# [TASK TO COMPLETE]
Print each record below character for character.

# [EXTRACTED INFORMATION]
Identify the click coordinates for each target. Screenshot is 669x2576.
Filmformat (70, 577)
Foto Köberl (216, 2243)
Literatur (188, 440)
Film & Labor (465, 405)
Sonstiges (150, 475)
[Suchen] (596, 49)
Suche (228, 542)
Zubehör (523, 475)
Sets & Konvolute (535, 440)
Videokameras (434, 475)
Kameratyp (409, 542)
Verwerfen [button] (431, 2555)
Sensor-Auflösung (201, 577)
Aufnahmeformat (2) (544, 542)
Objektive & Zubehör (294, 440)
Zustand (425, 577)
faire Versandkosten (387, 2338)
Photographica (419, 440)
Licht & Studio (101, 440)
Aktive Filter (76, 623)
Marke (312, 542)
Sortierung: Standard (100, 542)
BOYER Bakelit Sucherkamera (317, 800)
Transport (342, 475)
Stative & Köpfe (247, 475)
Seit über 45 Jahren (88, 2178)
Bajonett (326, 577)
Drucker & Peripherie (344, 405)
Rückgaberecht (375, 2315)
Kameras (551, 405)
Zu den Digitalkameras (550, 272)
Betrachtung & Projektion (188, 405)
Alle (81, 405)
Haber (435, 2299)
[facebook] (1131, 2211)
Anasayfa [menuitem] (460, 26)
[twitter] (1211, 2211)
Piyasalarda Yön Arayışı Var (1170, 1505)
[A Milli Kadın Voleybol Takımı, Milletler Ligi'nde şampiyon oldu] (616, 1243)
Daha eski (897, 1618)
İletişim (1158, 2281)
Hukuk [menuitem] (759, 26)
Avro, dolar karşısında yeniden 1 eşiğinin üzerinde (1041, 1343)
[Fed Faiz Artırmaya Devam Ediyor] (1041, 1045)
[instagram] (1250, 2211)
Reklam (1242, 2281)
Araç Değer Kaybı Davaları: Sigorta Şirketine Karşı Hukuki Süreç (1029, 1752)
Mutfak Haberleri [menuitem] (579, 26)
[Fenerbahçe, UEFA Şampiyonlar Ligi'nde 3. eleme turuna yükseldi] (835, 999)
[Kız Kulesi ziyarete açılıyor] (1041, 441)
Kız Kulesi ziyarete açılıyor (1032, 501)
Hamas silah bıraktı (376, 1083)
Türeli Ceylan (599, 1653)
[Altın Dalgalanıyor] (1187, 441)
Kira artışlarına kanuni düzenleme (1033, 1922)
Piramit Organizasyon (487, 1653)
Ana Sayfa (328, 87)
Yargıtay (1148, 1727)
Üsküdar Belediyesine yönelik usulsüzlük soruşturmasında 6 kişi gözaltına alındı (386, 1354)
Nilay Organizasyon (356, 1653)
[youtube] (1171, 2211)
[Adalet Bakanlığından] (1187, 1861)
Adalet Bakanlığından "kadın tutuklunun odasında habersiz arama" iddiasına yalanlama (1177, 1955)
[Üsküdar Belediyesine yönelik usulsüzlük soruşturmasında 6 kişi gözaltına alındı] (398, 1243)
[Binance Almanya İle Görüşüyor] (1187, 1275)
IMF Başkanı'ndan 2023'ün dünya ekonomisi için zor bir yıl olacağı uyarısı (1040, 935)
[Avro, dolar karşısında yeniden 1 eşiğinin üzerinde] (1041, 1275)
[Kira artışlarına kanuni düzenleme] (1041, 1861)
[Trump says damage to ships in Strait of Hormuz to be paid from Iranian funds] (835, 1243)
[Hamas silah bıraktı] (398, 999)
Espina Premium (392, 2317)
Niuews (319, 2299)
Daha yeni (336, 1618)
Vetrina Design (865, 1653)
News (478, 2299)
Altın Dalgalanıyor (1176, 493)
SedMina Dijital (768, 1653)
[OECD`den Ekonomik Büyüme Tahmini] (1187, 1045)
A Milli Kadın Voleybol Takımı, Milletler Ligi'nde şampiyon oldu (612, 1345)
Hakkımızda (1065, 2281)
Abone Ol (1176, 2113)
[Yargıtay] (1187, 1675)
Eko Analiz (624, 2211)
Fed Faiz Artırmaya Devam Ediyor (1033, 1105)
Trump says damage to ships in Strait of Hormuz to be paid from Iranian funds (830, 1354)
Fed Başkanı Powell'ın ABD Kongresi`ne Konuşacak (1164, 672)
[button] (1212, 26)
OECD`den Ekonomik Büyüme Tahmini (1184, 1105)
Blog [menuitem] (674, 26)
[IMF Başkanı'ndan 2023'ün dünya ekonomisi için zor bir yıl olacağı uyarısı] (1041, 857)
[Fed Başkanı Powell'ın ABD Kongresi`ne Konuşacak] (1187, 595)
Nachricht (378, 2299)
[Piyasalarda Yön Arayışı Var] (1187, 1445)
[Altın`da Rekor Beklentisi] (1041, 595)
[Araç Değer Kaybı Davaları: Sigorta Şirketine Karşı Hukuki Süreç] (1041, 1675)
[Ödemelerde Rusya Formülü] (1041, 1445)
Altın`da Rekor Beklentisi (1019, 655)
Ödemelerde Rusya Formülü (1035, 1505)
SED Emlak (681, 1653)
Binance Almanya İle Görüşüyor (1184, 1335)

# [COMPLETED EXERCISE]
Identify the click coordinates for each target. Screenshot is 669x2576.
Filmformat (70, 577)
Foto Köberl (216, 2243)
Literatur (188, 440)
Film & Labor (465, 405)
Sonstiges (150, 475)
[Suchen] (596, 49)
Suche (228, 542)
Zubehör (523, 475)
Sets & Konvolute (535, 440)
Videokameras (434, 475)
Kameratyp (409, 542)
Verwerfen [button] (431, 2555)
Sensor-Auflösung (201, 577)
Aufnahmeformat (2) (544, 542)
Objektive & Zubehör (294, 440)
Zustand (425, 577)
faire Versandkosten (387, 2338)
Photographica (419, 440)
Licht & Studio (101, 440)
Aktive Filter (76, 623)
Marke (312, 542)
Sortierung: Standard (100, 542)
BOYER Bakelit Sucherkamera (317, 800)
Transport (342, 475)
Stative & Köpfe (247, 475)
Seit über 45 Jahren (88, 2178)
Bajonett (326, 577)
Drucker & Peripherie (344, 405)
Rückgaberecht (375, 2315)
Kameras (551, 405)
Zu den Digitalkameras (550, 272)
Betrachtung & Projektion (188, 405)
Alle (81, 405)
Haber (435, 2299)
[facebook] (1131, 2211)
Anasayfa [menuitem] (460, 26)
[twitter] (1211, 2211)
Piyasalarda Yön Arayışı Var (1170, 1505)
[A Milli Kadın Voleybol Takımı, Milletler Ligi'nde şampiyon oldu] (616, 1243)
Daha eski (897, 1618)
İletişim (1158, 2281)
Hukuk [menuitem] (759, 26)
Avro, dolar karşısında yeniden 1 eşiğinin üzerinde (1041, 1343)
[Fed Faiz Artırmaya Devam Ediyor] (1041, 1045)
[instagram] (1250, 2211)
Reklam (1242, 2281)
Araç Değer Kaybı Davaları: Sigorta Şirketine Karşı Hukuki Süreç (1029, 1752)
Mutfak Haberleri [menuitem] (579, 26)
[Fenerbahçe, UEFA Şampiyonlar Ligi'nde 3. eleme turuna yükseldi] (835, 999)
[Kız Kulesi ziyarete açılıyor] (1041, 441)
Kız Kulesi ziyarete açılıyor (1032, 501)
Hamas silah bıraktı (376, 1083)
Türeli Ceylan (599, 1653)
[Altın Dalgalanıyor] (1187, 441)
Kira artışlarına kanuni düzenleme (1033, 1922)
Piramit Organizasyon (487, 1653)
Ana Sayfa (328, 87)
Yargıtay (1148, 1727)
Üsküdar Belediyesine yönelik usulsüzlük soruşturmasında 6 kişi gözaltına alındı (386, 1354)
Nilay Organizasyon (356, 1653)
[youtube] (1171, 2211)
[Adalet Bakanlığından] (1187, 1861)
Adalet Bakanlığından "kadın tutuklunun odasında habersiz arama" iddiasına yalanlama (1177, 1955)
[Üsküdar Belediyesine yönelik usulsüzlük soruşturmasında 6 kişi gözaltına alındı] (398, 1243)
[Binance Almanya İle Görüşüyor] (1187, 1275)
IMF Başkanı'ndan 2023'ün dünya ekonomisi için zor bir yıl olacağı uyarısı (1040, 935)
[Avro, dolar karşısında yeniden 1 eşiğinin üzerinde] (1041, 1275)
[Kira artışlarına kanuni düzenleme] (1041, 1861)
[Trump says damage to ships in Strait of Hormuz to be paid from Iranian funds] (835, 1243)
[Hamas silah bıraktı] (398, 999)
Espina Premium (392, 2317)
Niuews (319, 2299)
Daha yeni (336, 1618)
Vetrina Design (865, 1653)
News (478, 2299)
Altın Dalgalanıyor (1176, 493)
SedMina Dijital (768, 1653)
[OECD`den Ekonomik Büyüme Tahmini] (1187, 1045)
A Milli Kadın Voleybol Takımı, Milletler Ligi'nde şampiyon oldu (612, 1345)
Hakkımızda (1065, 2281)
Abone Ol (1176, 2113)
[Yargıtay] (1187, 1675)
Eko Analiz (624, 2211)
Fed Faiz Artırmaya Devam Ediyor (1033, 1105)
Trump says damage to ships in Strait of Hormuz to be paid from Iranian funds (830, 1354)
Fed Başkanı Powell'ın ABD Kongresi`ne Konuşacak (1164, 672)
[button] (1212, 26)
OECD`den Ekonomik Büyüme Tahmini (1184, 1105)
Blog [menuitem] (674, 26)
[IMF Başkanı'ndan 2023'ün dünya ekonomisi için zor bir yıl olacağı uyarısı] (1041, 857)
[Fed Başkanı Powell'ın ABD Kongresi`ne Konuşacak] (1187, 595)
Nachricht (378, 2299)
[Piyasalarda Yön Arayışı Var] (1187, 1445)
[Altın`da Rekor Beklentisi] (1041, 595)
[Araç Değer Kaybı Davaları: Sigorta Şirketine Karşı Hukuki Süreç] (1041, 1675)
[Ödemelerde Rusya Formülü] (1041, 1445)
Altın`da Rekor Beklentisi (1019, 655)
Ödemelerde Rusya Formülü (1035, 1505)
SED Emlak (681, 1653)
Binance Almanya İle Görüşüyor (1184, 1335)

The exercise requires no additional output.